Rewrite the material below, changing each occurrence of "GUI agent" to "screen assistant" and leaving everything else as it is.
··· MATERIAL TO PROCESS
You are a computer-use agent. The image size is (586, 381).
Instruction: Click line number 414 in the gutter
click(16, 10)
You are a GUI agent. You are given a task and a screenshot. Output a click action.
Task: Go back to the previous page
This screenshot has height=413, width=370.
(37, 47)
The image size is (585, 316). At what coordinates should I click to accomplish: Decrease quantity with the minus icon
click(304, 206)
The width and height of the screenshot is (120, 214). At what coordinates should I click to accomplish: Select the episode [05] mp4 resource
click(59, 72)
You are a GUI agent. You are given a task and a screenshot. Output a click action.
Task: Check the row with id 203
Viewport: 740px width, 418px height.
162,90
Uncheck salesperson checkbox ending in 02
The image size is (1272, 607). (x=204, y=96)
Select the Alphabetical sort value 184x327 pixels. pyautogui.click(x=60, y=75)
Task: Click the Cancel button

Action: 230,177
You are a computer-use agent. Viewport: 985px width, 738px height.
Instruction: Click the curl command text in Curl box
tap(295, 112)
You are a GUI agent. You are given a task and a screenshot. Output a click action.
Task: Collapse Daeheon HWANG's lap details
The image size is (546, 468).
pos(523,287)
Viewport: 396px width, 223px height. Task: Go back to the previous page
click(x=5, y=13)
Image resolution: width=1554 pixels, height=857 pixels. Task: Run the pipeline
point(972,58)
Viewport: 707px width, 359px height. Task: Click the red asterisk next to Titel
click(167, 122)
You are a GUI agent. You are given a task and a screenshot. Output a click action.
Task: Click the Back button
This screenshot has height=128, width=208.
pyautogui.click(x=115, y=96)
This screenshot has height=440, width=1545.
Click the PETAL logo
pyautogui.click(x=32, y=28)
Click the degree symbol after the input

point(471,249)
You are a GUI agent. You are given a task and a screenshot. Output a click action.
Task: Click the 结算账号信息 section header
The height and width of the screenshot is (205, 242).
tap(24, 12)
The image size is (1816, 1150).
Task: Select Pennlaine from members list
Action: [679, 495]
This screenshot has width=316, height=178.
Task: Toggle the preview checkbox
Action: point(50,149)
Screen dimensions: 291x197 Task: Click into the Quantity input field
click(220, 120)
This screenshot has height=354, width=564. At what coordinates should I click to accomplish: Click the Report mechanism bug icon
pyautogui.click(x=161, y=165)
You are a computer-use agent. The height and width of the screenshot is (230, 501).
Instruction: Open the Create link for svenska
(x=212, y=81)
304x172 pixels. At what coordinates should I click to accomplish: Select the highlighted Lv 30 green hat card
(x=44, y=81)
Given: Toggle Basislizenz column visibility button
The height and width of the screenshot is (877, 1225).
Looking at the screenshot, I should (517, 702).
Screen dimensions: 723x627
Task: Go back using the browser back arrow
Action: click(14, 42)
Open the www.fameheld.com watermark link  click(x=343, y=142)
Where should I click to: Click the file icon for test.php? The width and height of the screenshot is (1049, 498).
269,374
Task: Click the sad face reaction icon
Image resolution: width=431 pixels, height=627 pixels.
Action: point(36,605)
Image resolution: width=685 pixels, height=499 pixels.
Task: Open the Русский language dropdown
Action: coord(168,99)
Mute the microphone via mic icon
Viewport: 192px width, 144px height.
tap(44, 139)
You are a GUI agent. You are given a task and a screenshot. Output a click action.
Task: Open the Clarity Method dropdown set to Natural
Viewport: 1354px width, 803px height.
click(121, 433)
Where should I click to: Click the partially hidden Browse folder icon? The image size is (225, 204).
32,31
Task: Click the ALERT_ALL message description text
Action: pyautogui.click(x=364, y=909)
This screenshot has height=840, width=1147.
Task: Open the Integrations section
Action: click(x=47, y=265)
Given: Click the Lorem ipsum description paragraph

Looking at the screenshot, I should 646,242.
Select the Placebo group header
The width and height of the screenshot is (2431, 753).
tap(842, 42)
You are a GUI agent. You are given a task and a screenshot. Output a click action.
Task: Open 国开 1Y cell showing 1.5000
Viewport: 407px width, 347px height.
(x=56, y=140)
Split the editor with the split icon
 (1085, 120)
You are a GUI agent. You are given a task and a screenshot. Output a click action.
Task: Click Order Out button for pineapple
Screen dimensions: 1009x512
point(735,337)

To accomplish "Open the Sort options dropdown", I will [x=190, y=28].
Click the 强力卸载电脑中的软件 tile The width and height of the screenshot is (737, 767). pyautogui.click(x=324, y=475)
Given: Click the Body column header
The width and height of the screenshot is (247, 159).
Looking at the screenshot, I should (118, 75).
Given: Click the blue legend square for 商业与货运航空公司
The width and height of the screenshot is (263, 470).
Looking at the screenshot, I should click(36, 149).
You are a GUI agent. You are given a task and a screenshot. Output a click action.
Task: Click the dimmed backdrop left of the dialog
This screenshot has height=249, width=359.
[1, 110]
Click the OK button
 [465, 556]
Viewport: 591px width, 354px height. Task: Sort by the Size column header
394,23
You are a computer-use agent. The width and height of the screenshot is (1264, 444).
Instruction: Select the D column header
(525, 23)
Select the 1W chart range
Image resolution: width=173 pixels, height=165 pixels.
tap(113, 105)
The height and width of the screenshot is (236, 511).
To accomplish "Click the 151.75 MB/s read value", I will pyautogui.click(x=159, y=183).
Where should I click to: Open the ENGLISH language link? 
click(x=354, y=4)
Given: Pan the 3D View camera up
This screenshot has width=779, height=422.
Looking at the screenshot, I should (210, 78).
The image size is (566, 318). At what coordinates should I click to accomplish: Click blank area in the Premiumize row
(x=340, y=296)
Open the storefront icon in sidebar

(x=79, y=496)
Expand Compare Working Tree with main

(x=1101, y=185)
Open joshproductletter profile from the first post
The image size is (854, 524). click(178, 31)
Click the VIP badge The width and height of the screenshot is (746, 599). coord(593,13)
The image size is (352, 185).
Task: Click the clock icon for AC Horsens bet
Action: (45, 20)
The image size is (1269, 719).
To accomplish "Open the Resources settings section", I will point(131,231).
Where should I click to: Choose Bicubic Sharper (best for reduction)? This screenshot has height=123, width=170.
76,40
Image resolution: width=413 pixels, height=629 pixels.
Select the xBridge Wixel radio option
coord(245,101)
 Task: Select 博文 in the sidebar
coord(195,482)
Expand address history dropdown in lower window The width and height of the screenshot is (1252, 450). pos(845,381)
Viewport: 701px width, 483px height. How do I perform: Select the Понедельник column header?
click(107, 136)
······
**WRITTEN RESPONSE**.
You are a computer-use agent. The image size is (586, 381).
Instruction: Click line number 414 in the gutter
click(16, 10)
You are a screen assistant. You are given a task and a screenshot. Output a click action.
Task: Go back to the previous page
This screenshot has height=413, width=370.
(37, 47)
The image size is (585, 316). At what coordinates should I click to accomplish: Decrease quantity with the minus icon
click(304, 206)
The width and height of the screenshot is (120, 214). At what coordinates should I click to accomplish: Select the episode [05] mp4 resource
click(59, 72)
You are a screen assistant. You are given a task and a screenshot. Output a click action.
Task: Check the row with id 203
Viewport: 740px width, 418px height.
162,90
Uncheck salesperson checkbox ending in 02
The image size is (1272, 607). (x=204, y=96)
Select the Alphabetical sort value 184x327 pixels. pyautogui.click(x=60, y=75)
Task: Click the Cancel button

Action: 230,177
You are a computer-use agent. Viewport: 985px width, 738px height.
Instruction: Click the curl command text in Curl box
tap(295, 112)
You are a screen assistant. You are given a task and a screenshot. Output a click action.
Task: Collapse Daeheon HWANG's lap details
The image size is (546, 468).
pos(523,287)
Viewport: 396px width, 223px height. Task: Go back to the previous page
click(x=5, y=13)
Image resolution: width=1554 pixels, height=857 pixels. Task: Run the pipeline
point(972,58)
Viewport: 707px width, 359px height. Task: Click the red asterisk next to Titel
click(167, 122)
You are a screen assistant. You are given a task and a screenshot. Output a click action.
Task: Click the Back button
This screenshot has height=128, width=208.
pyautogui.click(x=115, y=96)
This screenshot has height=440, width=1545.
Click the PETAL logo
pyautogui.click(x=32, y=28)
Click the degree symbol after the input

point(471,249)
You are a screen assistant. You are given a task and a screenshot. Output a click action.
Task: Click the 结算账号信息 section header
The height and width of the screenshot is (205, 242).
tap(24, 12)
The image size is (1816, 1150).
Task: Select Pennlaine from members list
Action: [679, 495]
This screenshot has width=316, height=178.
Task: Toggle the preview checkbox
Action: point(50,149)
Screen dimensions: 291x197 Task: Click into the Quantity input field
click(220, 120)
This screenshot has height=354, width=564. At what coordinates should I click to accomplish: Click the Report mechanism bug icon
pyautogui.click(x=161, y=165)
You are a computer-use agent. The height and width of the screenshot is (230, 501).
Instruction: Open the Create link for svenska
(x=212, y=81)
304x172 pixels. At what coordinates should I click to accomplish: Select the highlighted Lv 30 green hat card
(x=44, y=81)
Given: Toggle Basislizenz column visibility button
The height and width of the screenshot is (877, 1225).
Looking at the screenshot, I should (517, 702).
Screen dimensions: 723x627
Task: Go back using the browser back arrow
Action: click(14, 42)
Open the www.fameheld.com watermark link  click(x=343, y=142)
Where should I click to: Click the file icon for test.php? The width and height of the screenshot is (1049, 498).
269,374
Task: Click the sad face reaction icon
Image resolution: width=431 pixels, height=627 pixels.
Action: point(36,605)
Image resolution: width=685 pixels, height=499 pixels.
Task: Open the Русский language dropdown
Action: coord(168,99)
Mute the microphone via mic icon
Viewport: 192px width, 144px height.
tap(44, 139)
You are a screen assistant. You are given a task and a screenshot. Output a click action.
Task: Open the Clarity Method dropdown set to Natural
Viewport: 1354px width, 803px height.
click(121, 433)
Where should I click to: Click the partially hidden Browse folder icon? The image size is (225, 204).
32,31
Task: Click the ALERT_ALL message description text
Action: pyautogui.click(x=364, y=909)
This screenshot has height=840, width=1147.
Task: Open the Integrations section
Action: click(x=47, y=265)
Given: Click the Lorem ipsum description paragraph

Looking at the screenshot, I should 646,242.
Select the Placebo group header
The width and height of the screenshot is (2431, 753).
tap(842, 42)
You are a screen assistant. You are given a task and a screenshot. Output a click action.
Task: Open 国开 1Y cell showing 1.5000
Viewport: 407px width, 347px height.
(x=56, y=140)
Split the editor with the split icon
 (1085, 120)
You are a screen assistant. You are given a task and a screenshot. Output a click action.
Task: Click Order Out button for pineapple
Screen dimensions: 1009x512
point(735,337)

To accomplish "Open the Sort options dropdown", I will [x=190, y=28].
Click the 强力卸载电脑中的软件 tile The width and height of the screenshot is (737, 767). pyautogui.click(x=324, y=475)
Given: Click the Body column header
The width and height of the screenshot is (247, 159).
Looking at the screenshot, I should (118, 75).
Given: Click the blue legend square for 商业与货运航空公司
The width and height of the screenshot is (263, 470).
Looking at the screenshot, I should click(36, 149).
You are a screen assistant. You are given a task and a screenshot. Output a click action.
Task: Click the dimmed backdrop left of the dialog
This screenshot has height=249, width=359.
[1, 110]
Click the OK button
 [465, 556]
Viewport: 591px width, 354px height. Task: Sort by the Size column header
394,23
You are a computer-use agent. The width and height of the screenshot is (1264, 444).
Instruction: Select the D column header
(525, 23)
Select the 1W chart range
Image resolution: width=173 pixels, height=165 pixels.
tap(113, 105)
The height and width of the screenshot is (236, 511).
To accomplish "Click the 151.75 MB/s read value", I will pyautogui.click(x=159, y=183).
Where should I click to: Open the ENGLISH language link? 
click(x=354, y=4)
Given: Pan the 3D View camera up
This screenshot has width=779, height=422.
Looking at the screenshot, I should (210, 78).
The image size is (566, 318). At what coordinates should I click to accomplish: Click blank area in the Premiumize row
(x=340, y=296)
Open the storefront icon in sidebar

(x=79, y=496)
Expand Compare Working Tree with main

(x=1101, y=185)
Open joshproductletter profile from the first post
The image size is (854, 524). click(178, 31)
Click the VIP badge The width and height of the screenshot is (746, 599). coord(593,13)
The image size is (352, 185).
Task: Click the clock icon for AC Horsens bet
Action: (45, 20)
The image size is (1269, 719).
To accomplish "Open the Resources settings section", I will point(131,231).
Where should I click to: Choose Bicubic Sharper (best for reduction)? This screenshot has height=123, width=170.
76,40
Image resolution: width=413 pixels, height=629 pixels.
Select the xBridge Wixel radio option
coord(245,101)
 Task: Select 博文 in the sidebar
coord(195,482)
Expand address history dropdown in lower window The width and height of the screenshot is (1252, 450). pos(845,381)
Viewport: 701px width, 483px height. How do I perform: Select the Понедельник column header?
click(107, 136)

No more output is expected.